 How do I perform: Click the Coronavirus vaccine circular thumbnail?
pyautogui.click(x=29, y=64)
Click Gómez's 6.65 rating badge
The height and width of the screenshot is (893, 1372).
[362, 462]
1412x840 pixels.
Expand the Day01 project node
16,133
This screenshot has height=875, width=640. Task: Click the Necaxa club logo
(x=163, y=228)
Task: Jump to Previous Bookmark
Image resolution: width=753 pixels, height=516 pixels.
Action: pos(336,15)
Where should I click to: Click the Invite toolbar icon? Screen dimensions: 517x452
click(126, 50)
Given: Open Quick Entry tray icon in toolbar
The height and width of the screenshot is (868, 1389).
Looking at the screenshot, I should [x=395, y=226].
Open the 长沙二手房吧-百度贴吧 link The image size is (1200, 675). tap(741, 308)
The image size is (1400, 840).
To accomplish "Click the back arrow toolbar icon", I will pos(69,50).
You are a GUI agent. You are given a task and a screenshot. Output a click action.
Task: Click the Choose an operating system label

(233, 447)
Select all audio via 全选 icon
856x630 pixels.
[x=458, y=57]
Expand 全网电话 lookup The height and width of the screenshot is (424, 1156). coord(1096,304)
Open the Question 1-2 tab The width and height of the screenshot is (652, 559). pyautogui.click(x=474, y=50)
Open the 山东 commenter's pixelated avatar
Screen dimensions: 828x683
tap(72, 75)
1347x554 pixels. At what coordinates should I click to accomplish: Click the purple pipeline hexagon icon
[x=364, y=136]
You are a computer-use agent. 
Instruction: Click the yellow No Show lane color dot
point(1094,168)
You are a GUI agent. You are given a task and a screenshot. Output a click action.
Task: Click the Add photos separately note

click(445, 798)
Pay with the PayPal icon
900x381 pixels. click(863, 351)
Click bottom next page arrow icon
= = = = =
■ TASK BRIEF ■
Each line from the one with "Task: Click the Add photos separately note" to the end of the material should be duplicated exactly, and no other line.

■ WRITTEN RESPONSE ■
Task: Click the Add photos separately note

click(445, 798)
Pay with the PayPal icon
900x381 pixels. click(863, 351)
Click bottom next page arrow icon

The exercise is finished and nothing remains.